If you fail to plan, plan to fail

At school one of my English teachers was fond of saying "If you fail to plan, plan to fail." We were encouraged to write plans for all of our essays, and even told that if we ran out of time in an exam, but had an essay plan, they might even give us credit for it. My essay plans tended to look like this:

Intro - current plan - school plan - why need to plan - conclusion

I very much doubt that anyone would have given me any kind of credit for that. It served its purpose in the sense that I knew what I wanted to write about in each paragraph, but I doubt anyone else could have gained anything from it. I continued in the same way at University and, to a greater or lesser degree, it worked. Of course, the reason for that, may have simply been that the real plan, the one in my head, was committed to paper, in the form of the essay, before I could loose track of it. I suspect that I used something a little more sophisticated for my dissertation, but I honestly can't remember.

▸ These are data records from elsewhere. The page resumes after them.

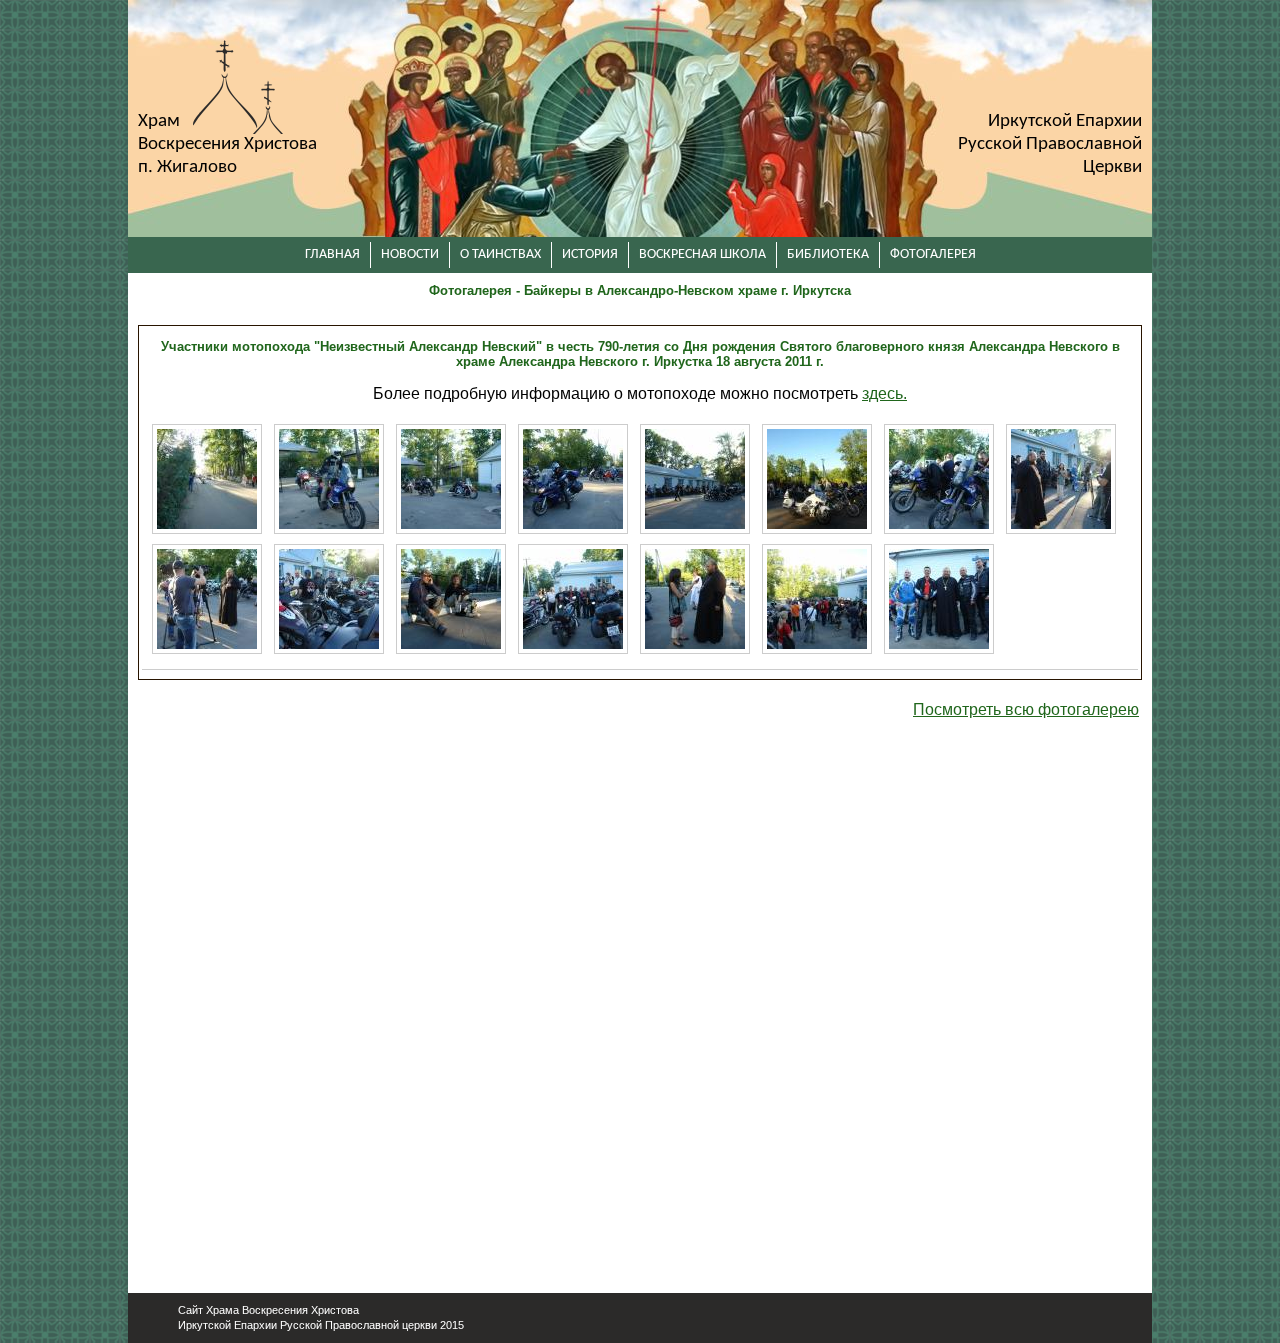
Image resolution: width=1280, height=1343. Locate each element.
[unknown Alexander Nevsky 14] (695, 599)
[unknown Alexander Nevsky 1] (207, 479)
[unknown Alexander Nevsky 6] (817, 479)
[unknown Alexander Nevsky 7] (939, 479)
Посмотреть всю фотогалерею (1026, 709)
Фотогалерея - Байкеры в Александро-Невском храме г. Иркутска (640, 290)
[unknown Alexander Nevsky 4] (573, 479)
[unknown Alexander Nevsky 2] (329, 479)
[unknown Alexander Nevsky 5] (695, 479)
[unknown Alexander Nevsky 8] (1061, 479)
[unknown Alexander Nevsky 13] (573, 599)
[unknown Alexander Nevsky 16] (939, 599)
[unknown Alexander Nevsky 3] (451, 479)
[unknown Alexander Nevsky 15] (817, 599)
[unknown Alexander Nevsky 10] (329, 599)
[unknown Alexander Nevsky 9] (207, 599)
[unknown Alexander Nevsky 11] (451, 599)
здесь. (884, 393)
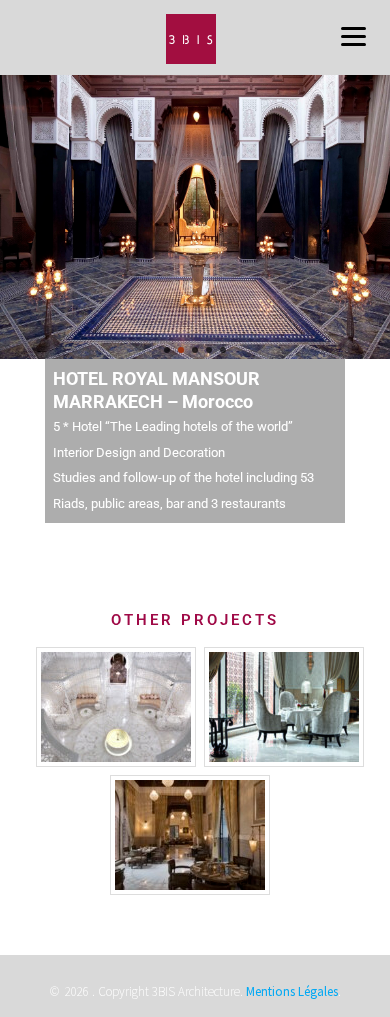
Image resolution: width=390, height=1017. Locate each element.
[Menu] (353, 35)
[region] (195, 217)
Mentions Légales (292, 991)
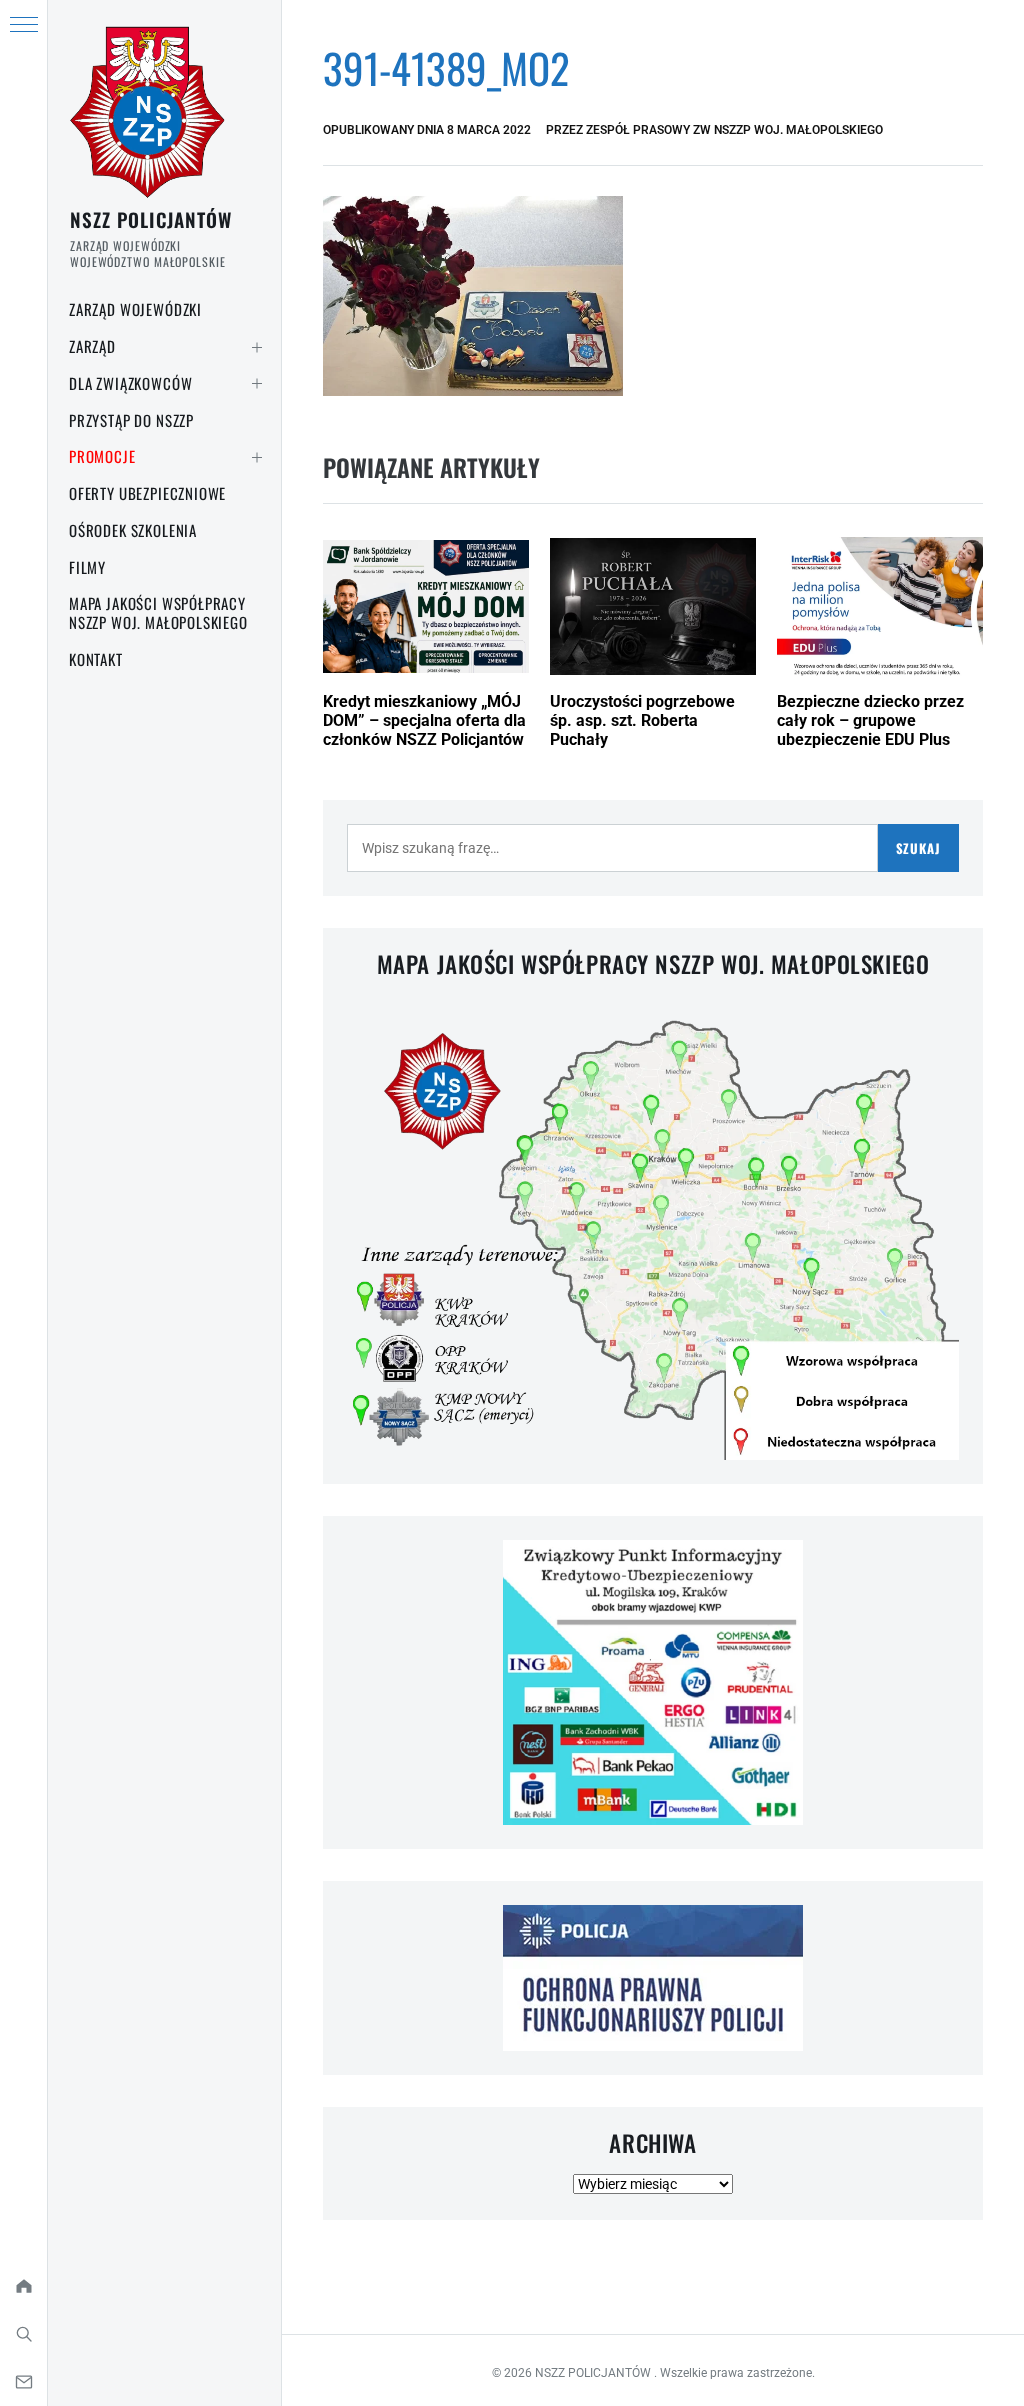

From here on in, if I really am going to give this book writing lark a go, I will have to start planning. A story needs a structure and direction to get it from the start, through the various plot twists and turns to the end. I need to map out my route and try not to wander off too much into random tracks and lanes that lead away from my destination. It might take me some time to get to grips with that.

My plan is to start making myself plan even smaller things, like this blog. I'm not sure that it will make much difference with something small like this, and I may still ramble on for some time, but hopefully it will get me into the habit of planning. After all, I'm not planning to fail.